To automate the creation of route-allocated lines over many desire
lines, the line2route function loops over each line,
wrapping any route_ function as an input. The output is a
SpatialLinesDataFrame with the same number of dimensions as
the input dataset (see the right panel in Figure 4).
routes_fast <- line2route(l = l, route_fun = route_cyclestreet)
The result of this ‘batch routing’ exercise is illustrated in Figure
4. The red lines in the left hand panel
are very different from the hypothetical straight ‘desire lines’,
highlighting the importance of this route-allocation functionality (see
vignette("introducing-stplanr") and kateto.net for more
sophisticated visualisation methods).
plot(route_network, lwd=0)
plot(l, lwd = l$All / 10, add = TRUE)
lines(routes_fast, col = "red")
routes_fast$All <- l$All
rnet <- overline(routes_fast, "All", fun = sum)
rnet$flow <- rnet$All / mean(rnet$All) * 3
plot(rnet, lwd = rnet$flow / mean(rnet$flow))
To estimate the amount of capacity needed at each segment on the
transport network, the overline function demonstrated
above, is used to divide line geometries into unique segments and
aggregate the overlapping values. The results, illustrated in the
right-hand panel of Figure 4, could be
used to inform the decision making process at the route network level,
such as where to create new bus routes cycle paths.
Limitations with the route_cyclestreet routing API
include its specificity to one mode (cycling) and a single region (the
UK and part of Europe). To overcome these limitations, additional
routing APIs were added with the functions
route_graphhopper, route_transportapi_public,
and viaroute. These interface to Graphhopper, TransportAPI,
and the Open Source Routing Machine (OSRM) routing services,
respectively. Advanced users can set-up local routing services (as
demonstrated in a guide by DigitalOcean),
reducing the disadvantages of using online routing services (they rely
on on potentially slow internet connections, changeable APIs, and
variable/high prices).
A short example of finding the route by car and bike between New York
and Oaxaca demonstrates how route_graphhopper can collect
geographical and other data on routes by various modes, anywhere in the
world.
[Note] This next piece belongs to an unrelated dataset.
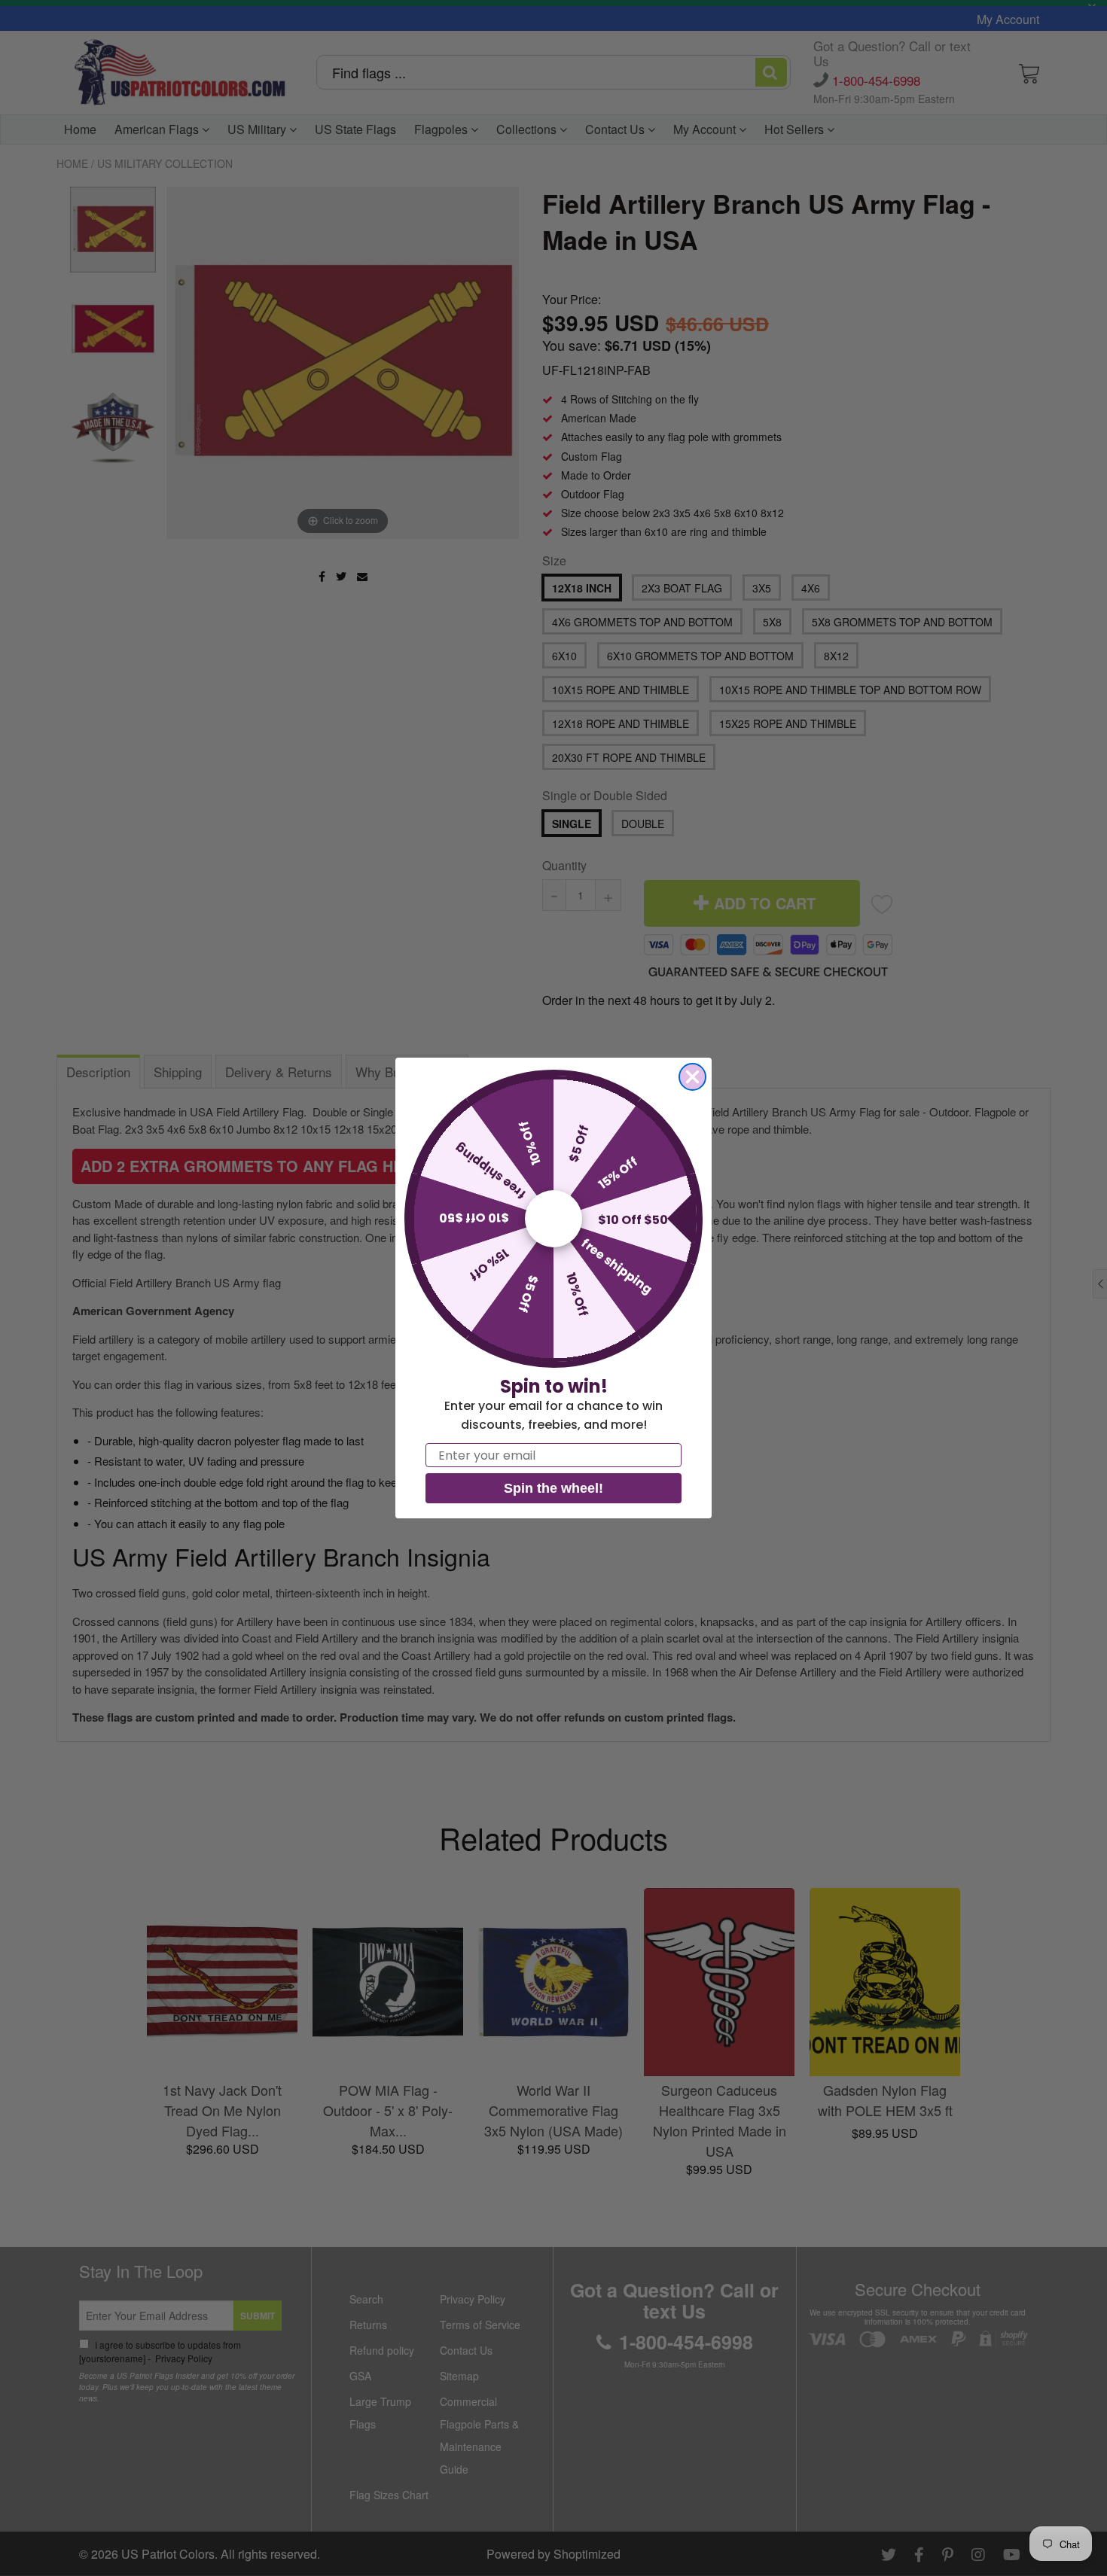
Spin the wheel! (553, 1488)
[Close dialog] (692, 1077)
The output, shown in Table 2, shows
that the function also saves time, distance, and (for bike trips)
vertical distance climbed for the trips.
ny2oaxaca1 <- route_graphhopper("New York", "Oaxaca", vehicle = "bike")
ny2oaxaca2 <- route_graphhopper("New York", "Oaxaca", vehicle = "car")
rbind(ny2oaxaca1@data, ny2oaxaca2@data)
| mode | time | dist | change_elev |
|---|---|---|---|
| Bike | 17522.73 | 4885663 | 87388.13 |
| Car | 2759.89 | 4754772 | NA |
Catchment areas are useful analytic and visual tools in transport planning. They can help who will benefit from a particular transport intervention (such as a new bus stop) and illustrate the geographic area that is covered by (or omitted from) a particular service or transport system, to help prioritize new investment. Passengers are often said to be willing to walk up to 400 metres to a bus stop or 800 metres to a railway station (El-Geneidy et al. 2014), leading to surrounding smaller or larger polygons representing the catchment within which people would be willing to travel. Such catchment areas have been criticised as being arbitrary or as underestimating the true sphere of influence of public transport nodes (El-Geneidy et al. 2014; Daniels and Mulley 2013). However, they nonetheless represent a good starting point from which the geographical and social distribution of service provision can be estimated.
Often catchment areas are calculated using straight-line (or “as the crow flies”) distances. This approach is appealing because it requires little additional data and is simple to compute (using buffer function) and understand.
The stplanr package provides functionality that calculates
catchment areas using straight-line distances with the
calc_catchment function. This function takes a
"SpatialPolygonsDataFrame" object that contains the
population (or other) data, typically from a census, and a
Spatial* layer that contains the geometry of the transport
facility. These two layers are overlayed to calculate statistics for the
desired catchments including "proportioning" polygons to account for the
proportion located within the catchment area.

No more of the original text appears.